Tautomerization is a chemical process where a vinyl alcohol (enol) converts to a more stable ketone or aldehyde. In the context of alkyne hydration, when water is added to a triple bond, it initially forms a vinyl alcohol. This enol is unstable and rapidly undergoes tautomerization, where the position of a hydrogen atom and a double bond switch places, resulting in the formation of a ketone or aldehyde. This process is crucial for understanding the final products of alkyne hydration reactions.
How does oxymercuration of alkynes lead to ketone formation?
Oxymercuration of alkynes involves the Markovnikov addition of water to the triple bond. This means the hydroxyl group (OH) attaches to the more substituted carbon atom. The initial product is a vinyl alcohol (enol), which is unstable. Through tautomerization, the enol converts to a ketone. The general reaction can be summarized as follows: the triple bond reacts with mercuric sulfate (HgSO4) in the presence of water (H2O) and sulfuric acid (H2SO4), leading to the formation of a ketone after tautomerization.
What is the difference between Markovnikov and anti-Markovnikov addition in alkyne hydration?
In alkyne hydration, Markovnikov addition refers to the addition of water where the hydroxyl group (OH) attaches to the more substituted carbon atom of the triple bond. This typically results in the formation of a ketone after tautomerization. Oxymercuration is an example of this. Anti-Markovnikov addition, on the other hand, involves the hydroxyl group attaching to the less substituted carbon atom. This usually leads to the formation of an aldehyde after tautomerization. Hydroboration is an example of anti-Markovnikov addition.

**STUDY MATERIAL:**
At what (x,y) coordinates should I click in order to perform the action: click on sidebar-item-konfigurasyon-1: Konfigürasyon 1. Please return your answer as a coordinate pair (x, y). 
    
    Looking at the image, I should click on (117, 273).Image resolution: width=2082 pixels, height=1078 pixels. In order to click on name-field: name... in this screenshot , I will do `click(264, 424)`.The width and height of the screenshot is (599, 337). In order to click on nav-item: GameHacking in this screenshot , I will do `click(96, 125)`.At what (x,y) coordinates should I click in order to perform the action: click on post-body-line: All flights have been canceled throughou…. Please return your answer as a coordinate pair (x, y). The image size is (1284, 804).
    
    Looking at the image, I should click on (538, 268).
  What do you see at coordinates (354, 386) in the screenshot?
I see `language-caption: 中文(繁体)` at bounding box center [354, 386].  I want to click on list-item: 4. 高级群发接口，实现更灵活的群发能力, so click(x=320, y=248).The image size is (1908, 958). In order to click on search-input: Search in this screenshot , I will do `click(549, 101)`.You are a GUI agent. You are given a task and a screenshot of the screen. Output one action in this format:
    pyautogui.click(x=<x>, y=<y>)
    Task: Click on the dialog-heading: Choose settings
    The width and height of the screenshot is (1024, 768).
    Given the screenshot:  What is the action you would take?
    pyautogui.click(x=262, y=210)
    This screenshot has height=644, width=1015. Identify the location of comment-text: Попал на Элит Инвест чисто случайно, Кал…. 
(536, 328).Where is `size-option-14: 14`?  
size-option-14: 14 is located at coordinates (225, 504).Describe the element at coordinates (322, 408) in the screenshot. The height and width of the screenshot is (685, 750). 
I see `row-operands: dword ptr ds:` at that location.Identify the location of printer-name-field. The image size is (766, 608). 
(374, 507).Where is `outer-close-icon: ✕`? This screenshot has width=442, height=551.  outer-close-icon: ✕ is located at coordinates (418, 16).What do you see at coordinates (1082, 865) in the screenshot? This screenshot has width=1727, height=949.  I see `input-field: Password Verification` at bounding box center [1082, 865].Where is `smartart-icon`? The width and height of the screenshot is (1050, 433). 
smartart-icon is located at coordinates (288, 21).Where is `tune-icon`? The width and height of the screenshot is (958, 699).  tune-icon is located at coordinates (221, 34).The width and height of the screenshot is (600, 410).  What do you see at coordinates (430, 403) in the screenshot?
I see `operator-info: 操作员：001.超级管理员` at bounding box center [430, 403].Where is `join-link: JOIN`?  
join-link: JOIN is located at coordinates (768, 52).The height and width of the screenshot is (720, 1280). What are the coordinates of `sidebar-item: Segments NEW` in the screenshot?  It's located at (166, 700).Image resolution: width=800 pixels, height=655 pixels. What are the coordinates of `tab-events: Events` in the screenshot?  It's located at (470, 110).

**EXERCISES TO COMPLETE:**
[1] In the passage on alkyne hydration, what three substances react with the triple bond in oxymercuration?
[2] Continue the passage on alkyne hydration, beginning after its final sentence.

**ANSWERS GIVEN:**
[1] Mercuric sulfate (HgSO4), water (H2O), and sulfuric acid (H2SO4).

[2]
Why is the keto form favored over the enol form in tautomerization?
The keto form is favored over the enol form in tautomerization because it is generally more stable. The stability arises from the stronger carbon-oxygen double bond (C=O) in the keto form compared to the carbon-carbon double bond (C=C) in the enol form. Additionally, the keto form often has lower energy due to better electron delocalization and less steric hindrance. As a result, the equilibrium between the enol and keto forms heavily favors the keto form, making it the predominant species in most cases.
What reagents are used in the hydroboration of alkynes?
In the hydroboration of alkynes, boron-containing reagents such as borane (BH3) or other boron sources are used. The reaction typically involves two steps: the addition of the boron reagent to the alkyne, followed by oxidation. A common set of reagents for this process includes BH3 or B2H6 for the hydroboration step, and hydrogen peroxide (H2O2) with a base like sodium hydroxide (NaOH) for the oxidation step. This results in the anti-Markovnikov addition of water, ultimately forming an aldehyde after tautomerization.